O documento revela que seca prolongada alterna com tempestades intensas, sem tempo suficiente para recuperação de rios e aquíferos. Países como México, Equador e Peru registraram eventos extremos consecutivos que elevam riscos sociais e econômicos.
No México, o último ciclo combinou calor recorde, estiagem e chuvas históricas, provocando enchentes em áreas distintas. As crises também atingem o abastecimento de água na Cidade do México, para mais de 20 milhões de habitantes.
No Equador e no Peru, enchentes impactaram mais de 100 mil pessoas neste ano. A ONU ressalta que a água das chuvas intensas nem sempre recupera a disponibilidade hídrica, gerando escoamento rápido e desastres secundários.
Brasil amplia monitoramento diante da nova realidade climática.
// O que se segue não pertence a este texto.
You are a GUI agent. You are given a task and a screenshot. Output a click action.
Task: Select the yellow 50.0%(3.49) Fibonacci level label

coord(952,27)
O Cemaden informa expansão da rede de vigilância, com o objetivo de dobrar municípios monitorados de cerca de mil para dois mil até o fim do ano. Estações automáticas de medição também serão ampliadas.
Especialistas apontam dificuldade de prever extremos apenas pelo histórico, pois o aquecimento global altera padrões estáveis há décadas. A ONU reforça a necessidade de alertas eficientes e infraestrutura urbana mais resiliente.
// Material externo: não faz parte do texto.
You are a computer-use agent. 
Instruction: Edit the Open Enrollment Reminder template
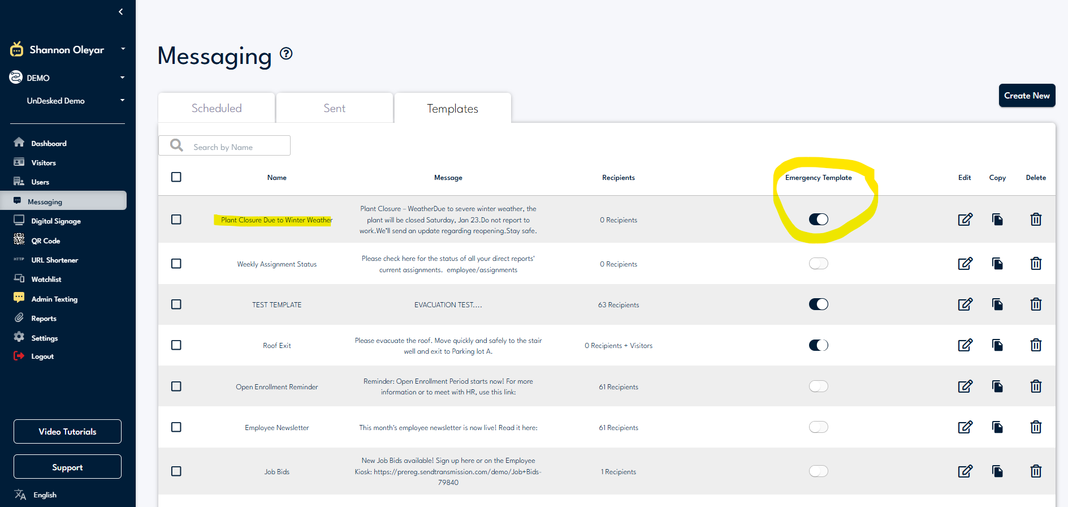coord(965,386)
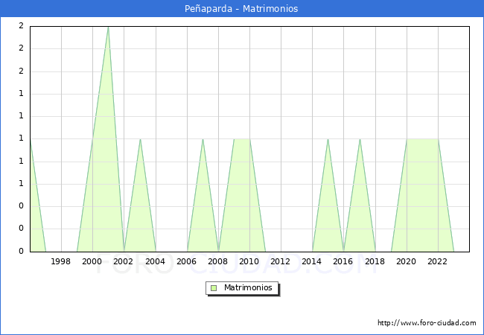
Task: Select the 1998 x-axis label
Action: coord(61,261)
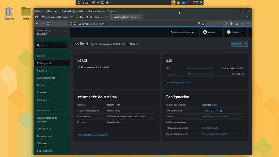The image size is (279, 157).
Task: Click the info icon beside the system time
Action: pos(221,111)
O relatório estima que, em 17 países latino-americanos, ao menos 13 mil mortes anuais estejam associadas ao calor extremo, número possivelmente subestimado pela subnotificação de óbitos ligados a ondas de calor.
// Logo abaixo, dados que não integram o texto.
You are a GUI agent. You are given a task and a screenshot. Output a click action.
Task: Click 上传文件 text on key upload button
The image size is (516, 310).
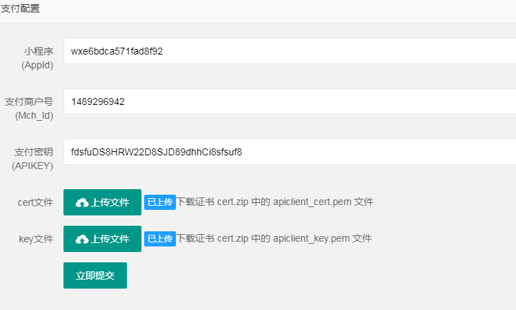coord(110,239)
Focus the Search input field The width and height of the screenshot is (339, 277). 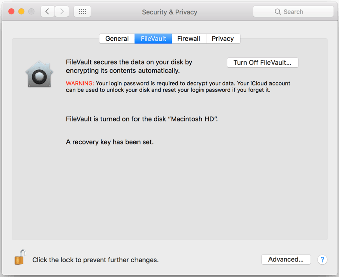pyautogui.click(x=293, y=11)
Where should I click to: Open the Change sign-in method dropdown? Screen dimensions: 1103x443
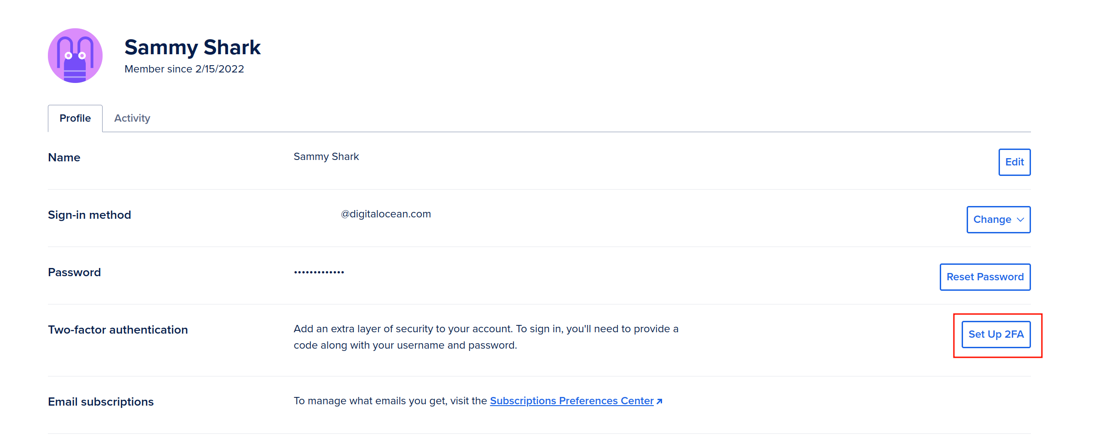[x=999, y=220]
Temas adicionais mencionados incluem impactos sobre culturas como café, milho, cacau e feijão, além de efeitos sobre geração hidrelétrica e abastecimento urbano. O derretimento de geleiras andinas também é destacado.
A ONU aponta que cerca de 90 milhões dependem, direta ou indiretamente, da água das geleiras, principalmente Chile, Peru, Colômbia e Argentina. Ao mesmo tempo, furacões ganham força mais rápido, como o Melissa, em 2025, com ventos acima de 300 km/h e prejuízos próximos a 40% do PIB da Jamaica.
O aquecimento na América Latina tem acelerado desde as últimas décadas. Entre 1991 e 2025, a temperatura regional subiu ao ritmo mais rápido desde o início dos registros modernos, acompanhando emissões de gases de efeito estufa.
Especialistas da ONU defendem ampliar sistemas de alerta, infraestrutura resiliente e cooperação regional para enfrentar enchentes, secas e ondas de calor que devem se intensificar nas próximas décadas.